Im Fall der aktuellen Coronavirus-Krise haben sich diese Kräfte – oft gewaltsam – daran gemacht, Bürger mit Warnungen vor einer möglichen Verhaftung und innerer Angstmacherei in die Haft einzuschüchtern. Um dies ins rechte Licht zu rücken, nahm die mexikanische Polizei im April den 30-jährigen Maurer Giovanni López fest, weil er sich weigerte, in der Öffentlichkeit eine Maske zu tragen. Trotz der verzweifelten Bitten von Umstehenden um seine Freilassung wurde seine Leiche später in einem nahe gelegenen Krankenhaus entdeckt, wobei eine Autopsie ein stumpfes Trauma am Kopf als Todesursache enthüllte. Im Mai wurde die Leiche des 31-jährigen argentinischen Tagelöhners Luis Espinoza in einem Graben gefunden, nachdem eine Untersuchung enthüllte Zeugen gesehen hatten, wie Polizisten ihn eine Woche zuvor angegriffen hatten, um sicherzustellen, dass er unter Quarantäne gestellt wurde. Und im Juni wurde der 14-jährige João Pedro Matos Pinto bei einer Razzia kaltblütig ermordet, bei der die brasilianische Polizei nachlässig handelte und ihre eigenen außergerichtlichen Motive verfolgte.

„Die Polizei ist der Ansicht, dass es einen weiteren guten Vorwand für sie gibt, vorschnell zu sein, soziale Kontrolle zu übernehmen und im Namen einer Pandemie aggressiv durchzusetzen“, sagt der Geschäftsführer der Abteilung Amerika bei Human Rights Watch, José Vivanco. „Es gibt immer noch keine Antworten, keine Verhaftungen. Das ist kein Autoritätsmissbrauch. Das ist Mord. Was keinen Sinn macht, ist, dass es im Namen der öffentlichen Gesundheit durchgeführt wird.'

Dies sind nur einige Beispiele für die widerliche Realität, mit der sich Lateinamerikaner derzeit abfinden, ganz zu schweigen von der pandemiebedingten Polizeigewalt, die angespannt Rio de Janeiros Favelas (die bereits aus allen Nähten zerfallen), noch die völlig ungerechtfertigten Tötungen von Umweltaktivisten in Honduras.
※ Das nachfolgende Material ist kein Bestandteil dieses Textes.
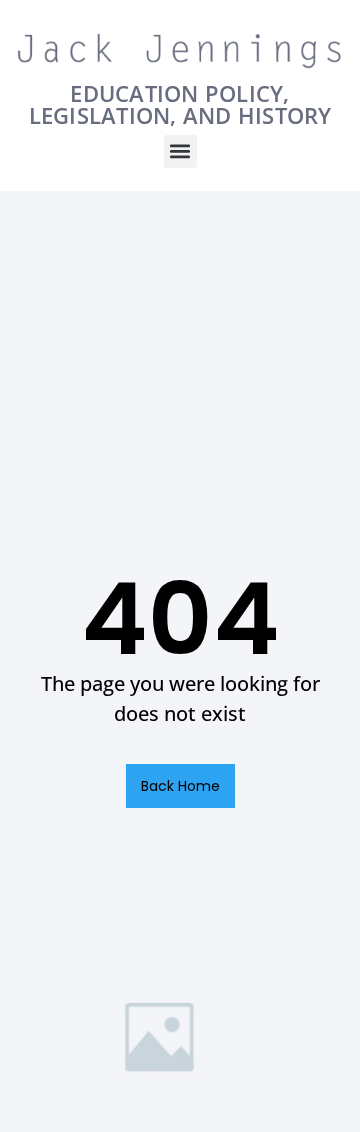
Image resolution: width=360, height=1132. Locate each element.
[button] (180, 151)
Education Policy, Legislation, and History (180, 104)
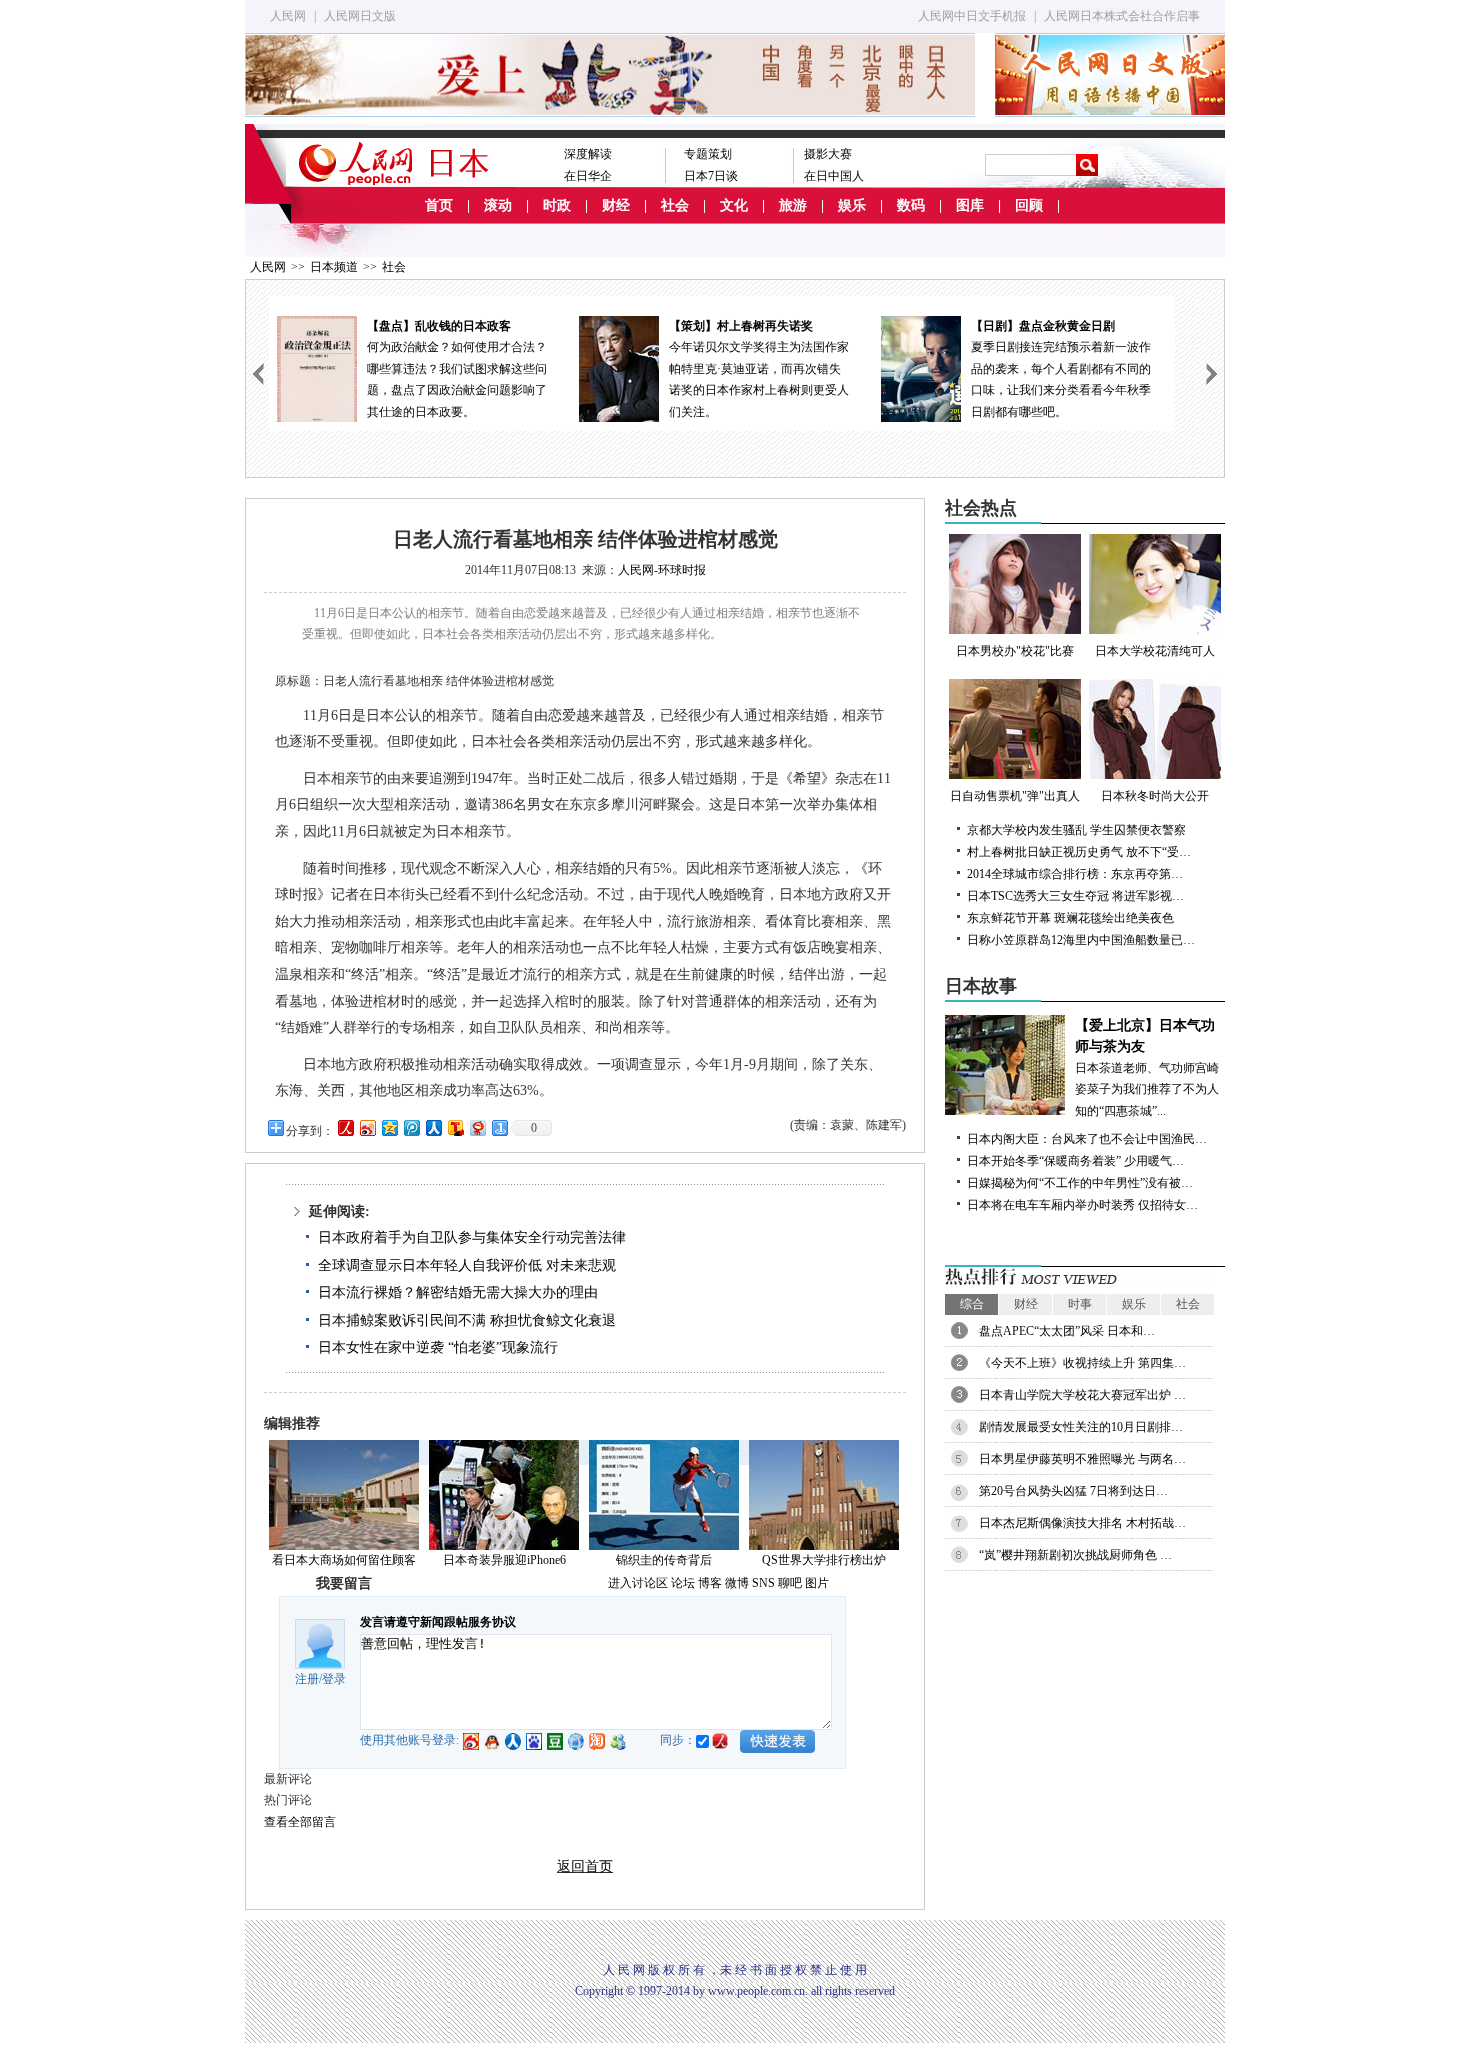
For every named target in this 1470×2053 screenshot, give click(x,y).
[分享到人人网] (433, 1127)
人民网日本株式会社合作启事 (1122, 16)
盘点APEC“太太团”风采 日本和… (1067, 1331)
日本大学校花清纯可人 (1155, 651)
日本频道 (334, 267)
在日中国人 (834, 176)
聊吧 (790, 1583)
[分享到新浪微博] (367, 1127)
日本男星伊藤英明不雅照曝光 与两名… (1082, 1459)
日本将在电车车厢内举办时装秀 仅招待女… (1082, 1205)
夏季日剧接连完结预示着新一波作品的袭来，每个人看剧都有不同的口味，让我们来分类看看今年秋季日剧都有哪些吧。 (767, 369)
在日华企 (588, 176)
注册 (307, 1679)
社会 (675, 205)
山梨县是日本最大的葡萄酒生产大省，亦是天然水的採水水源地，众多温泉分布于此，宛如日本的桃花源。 (1069, 369)
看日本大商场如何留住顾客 (344, 1560)
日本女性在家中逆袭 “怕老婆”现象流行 (438, 1347)
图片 (817, 1583)
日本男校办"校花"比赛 (1015, 651)
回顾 (1029, 205)
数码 (911, 205)
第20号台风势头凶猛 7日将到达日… (1073, 1491)
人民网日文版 (360, 16)
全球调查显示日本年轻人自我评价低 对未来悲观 (467, 1265)
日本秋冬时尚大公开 (1155, 796)
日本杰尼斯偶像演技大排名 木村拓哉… (1082, 1523)
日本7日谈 (711, 176)
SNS (763, 1583)
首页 (439, 205)
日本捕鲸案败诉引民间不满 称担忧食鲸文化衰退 (467, 1320)
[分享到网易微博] (477, 1127)
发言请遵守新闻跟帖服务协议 (438, 1622)
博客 (710, 1583)
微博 (737, 1583)
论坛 (683, 1583)
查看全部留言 (300, 1822)
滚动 (498, 205)
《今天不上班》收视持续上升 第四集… (1082, 1363)
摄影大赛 (828, 154)
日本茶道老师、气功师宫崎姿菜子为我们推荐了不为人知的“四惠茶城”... (1147, 1068)
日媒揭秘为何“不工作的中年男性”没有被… (1080, 1183)
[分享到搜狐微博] (455, 1127)
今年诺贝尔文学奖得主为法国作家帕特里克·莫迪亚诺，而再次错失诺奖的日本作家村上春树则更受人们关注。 (465, 369)
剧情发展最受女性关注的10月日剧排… (1081, 1427)
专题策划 (708, 154)
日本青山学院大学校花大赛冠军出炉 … (1082, 1395)
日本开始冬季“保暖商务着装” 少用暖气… (1075, 1161)
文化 (734, 205)
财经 (616, 205)
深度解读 (588, 154)
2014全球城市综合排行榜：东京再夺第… (1075, 874)
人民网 (288, 16)
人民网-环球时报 (662, 570)
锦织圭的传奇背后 (664, 1560)
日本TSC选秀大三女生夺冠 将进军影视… (1075, 896)
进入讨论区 (638, 1583)
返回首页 (585, 1866)
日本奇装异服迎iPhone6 (504, 1560)
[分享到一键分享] (499, 1127)
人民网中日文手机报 (972, 16)
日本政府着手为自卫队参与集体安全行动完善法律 (472, 1237)
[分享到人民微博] (345, 1127)
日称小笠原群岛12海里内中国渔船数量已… (1081, 940)
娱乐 (852, 205)
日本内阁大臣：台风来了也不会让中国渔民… (1087, 1139)
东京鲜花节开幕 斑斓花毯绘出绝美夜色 (1070, 918)
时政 (557, 205)
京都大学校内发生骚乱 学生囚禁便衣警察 (1076, 830)
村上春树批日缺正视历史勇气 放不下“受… (1079, 852)
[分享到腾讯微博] (411, 1127)
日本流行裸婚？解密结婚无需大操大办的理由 (458, 1292)
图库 (970, 205)
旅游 (793, 205)
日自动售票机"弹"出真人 (1015, 796)
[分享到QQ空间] (389, 1127)
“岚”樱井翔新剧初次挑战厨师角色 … (1075, 1555)
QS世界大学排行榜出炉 (824, 1560)
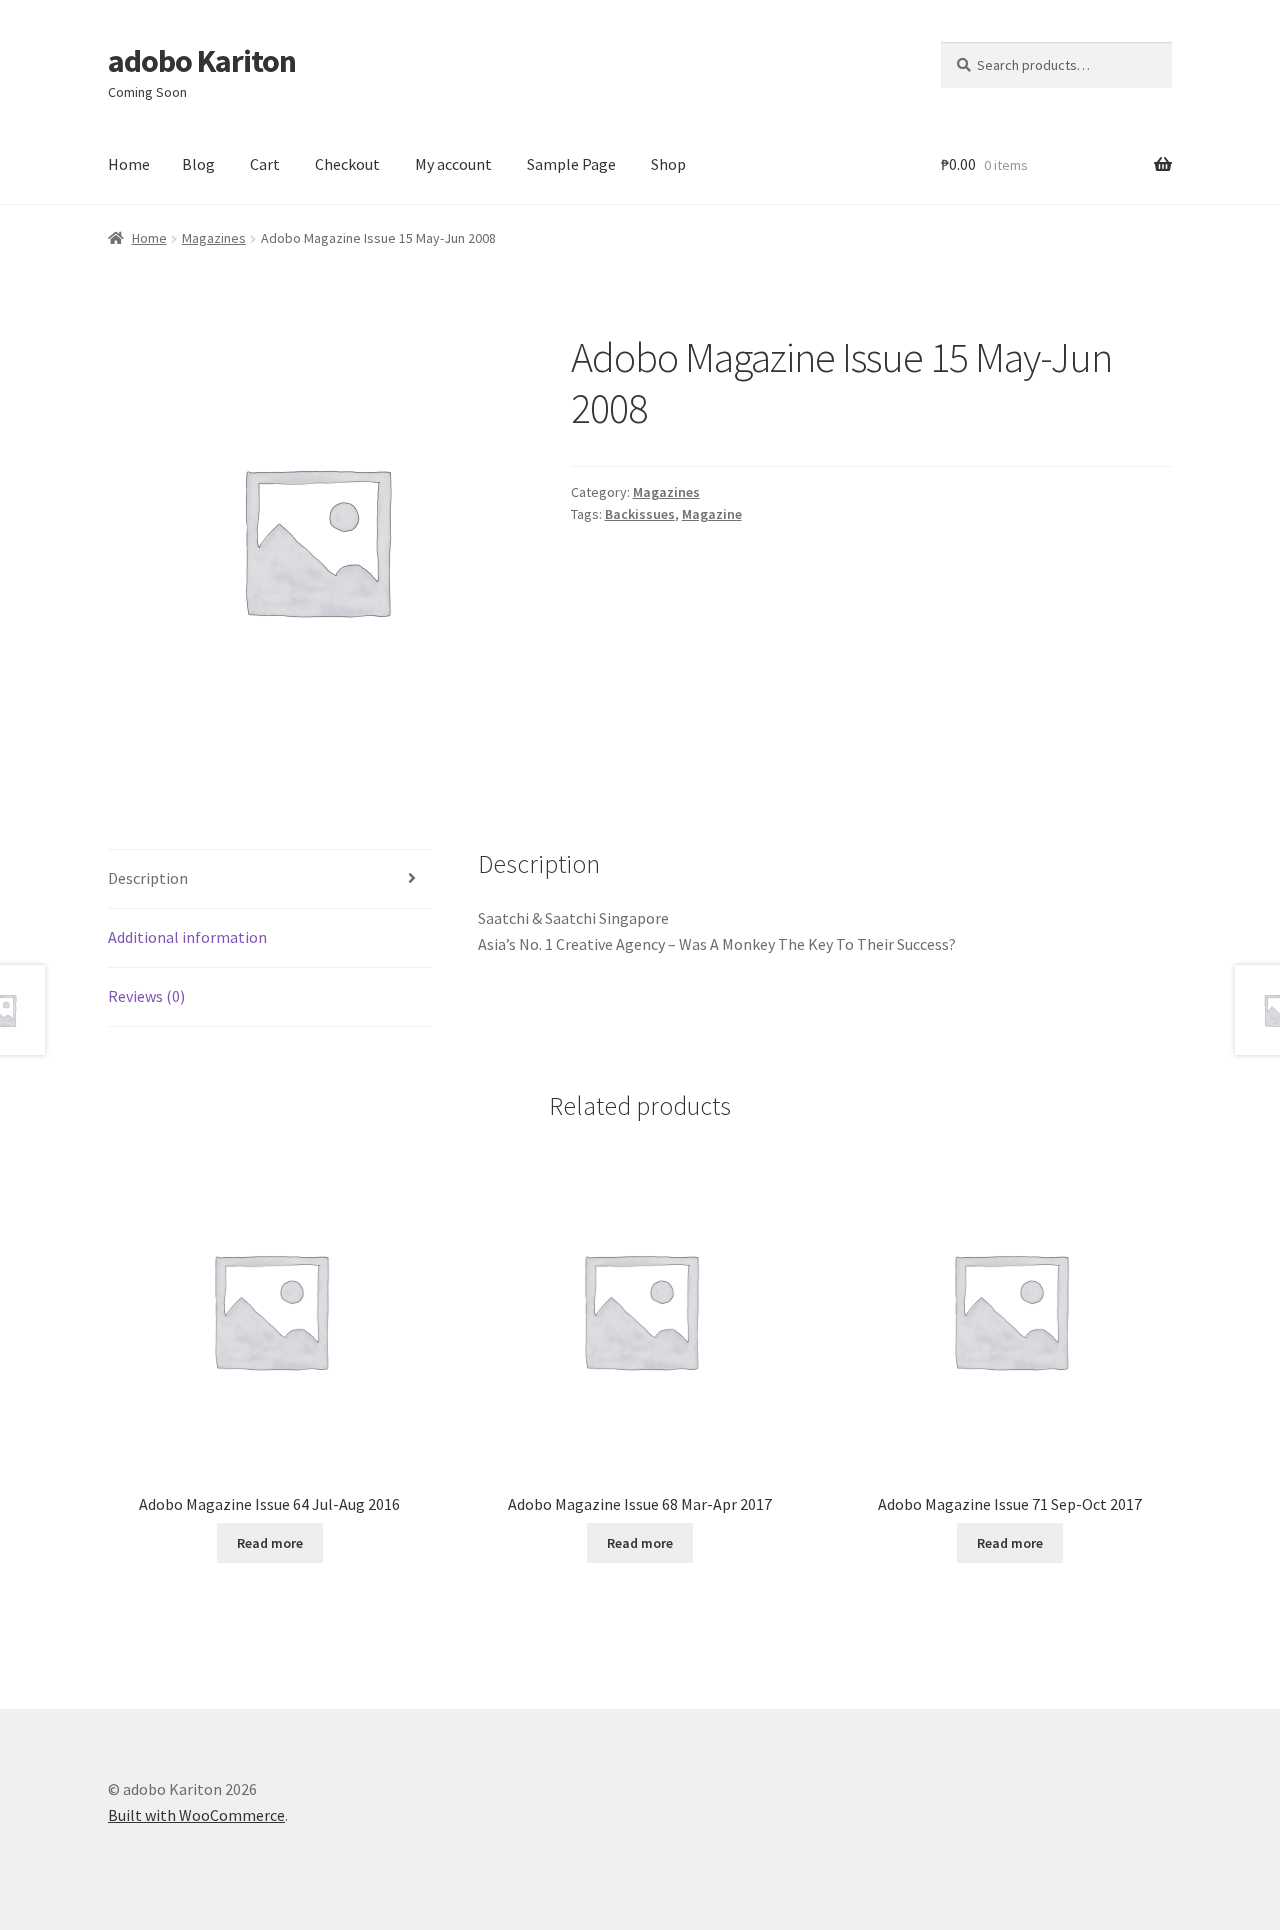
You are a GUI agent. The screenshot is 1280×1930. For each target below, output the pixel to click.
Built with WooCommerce (196, 1815)
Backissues (640, 514)
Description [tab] (148, 878)
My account (453, 164)
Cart (265, 164)
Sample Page (571, 164)
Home (129, 164)
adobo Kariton (202, 61)
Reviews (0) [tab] (146, 996)
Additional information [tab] (187, 937)
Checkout (347, 164)
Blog (198, 164)
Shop (668, 164)
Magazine (712, 514)
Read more (270, 1543)
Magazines (214, 238)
Angesichts des Unwohlseins in der Region auf einem scheinbar ewigen Aufwärtstrend und der aufkommenden Angst, dass die lateinamerikanische Demokratie nach der Pandemie nur noch eine Fassade sein könnte, ist die vorliegende Situation unbestreitbar schlimm.

In diesem Sommer wurden alle Blicke auf die US und George Floyds Ersticken, aber in Lateinamerika hat die Brutalität der Sicherheitskräfte eine unvorstellbar dunkle Dimension angenommen, und bei einem so hohen Maß an Straflosigkeit ist keine Gerechtigkeit in Sicht.   

„Kompliziert durch Armut, Komorbidität und politische Dynamik“ (BMJ) haben sich die humanitären Krisen Lateinamerikas zweifellos hinter einem Covid-19-Nebel verschlimmert, was die Krisenerfahrung der Region besonders schwerwiegend macht. Weitere Investitionen in den Sozialschutz sollten oberste Priorität haben, und bis dies zum Tragen kommt, kann man nur hoffen, dass die UN politische Erklärung auf eine nachhaltige, integrative und belastbare Erholung von der Pandemie wird den Schlag dieser katastrophalen Auswirkungen abmildern.